Mortality correlation factors in patients with lymphoma and acute myeloid leukemia admitted into the intensive care unit at a referral center in the south of Thailand
- PMID: 24855846
Mortality correlation factors in patients with lymphoma and acute myeloid leukemia admitted into the intensive care unit at a referral center in the south of Thailand
Abstract
Background: Recent treatments in hematological malignancies have substantially improved. Unfortunately, once a patient with a hematological malignancy has complications, the prognosis is poor and the in hospital and ICU mortality rates are high. Debates concerning the reluctance to admit patients into ICUs with poor prognoses often emerge. The aim of the present study is to identify the patients who are more likely to benefit from ICU admissions.
Objectives: To assess the outcomes and to identify early mortality risk factors in patients with lymphoma and acute myeloid leukemia admitted to the Intensive Care Unit (ICU) at Songklanagarind Hospital in the south of Thailand.
Material and method: This is a retrospective study of patients diagnosed with lymphoma and acute myeloid leukemia admitted to the ICU during the period of January 2004 through May 2008. Demographic factors, acute physiology, Acute Physiology and Chronic Health Evaluation (APACHE) II scores and variables noted in the first 24-hours were collected. The risk factors for deaths in the ICU were studied by univariate and multivariate analysis. The risk factors taken from the best multivariate analysis model were calculated to predict the probability of lCU mortality.
Results: A total of 145 patients were studied. The ICU mortality rate was 55.2%. The major cause of death was septic shock. Using univariate analysis, the significant mortality risk factors were neutropenia, mechanical ventilation, the use of vasopressors, abnormal serum creatinine (Cr) and APACHE II scores (p < 0.05). Using multivariate analysis, ICU mortality was best predicted on admission by mechanical ventilation, the use of vasopressors and the APACHE II scores. The presence of neutropenia, mechanical ventilation, vasopressors and an APACHE II score of greater than 27 predicts 80% sensitivity and a 75% specificity for an 82% ICU mortality.

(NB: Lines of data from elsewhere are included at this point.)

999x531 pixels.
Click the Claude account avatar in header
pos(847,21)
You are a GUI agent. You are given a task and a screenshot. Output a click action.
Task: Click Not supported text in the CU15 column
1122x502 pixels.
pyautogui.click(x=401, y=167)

Conclusion: Patients with lymphoma and acute myeloid leukemia admitted into the ICU referral center in the south of Thailand who had mechanical ventilation, use of vasopressors and APACHE II scores greater than 27 were associated with a higher ICU mortality rate. The authors suggest that early identification of the subgroup of patients whose probability of survival is so low that advanced ICU support should not be continued would be a more reasonable goal. This will allow more efficient care to potential survivors not in this group.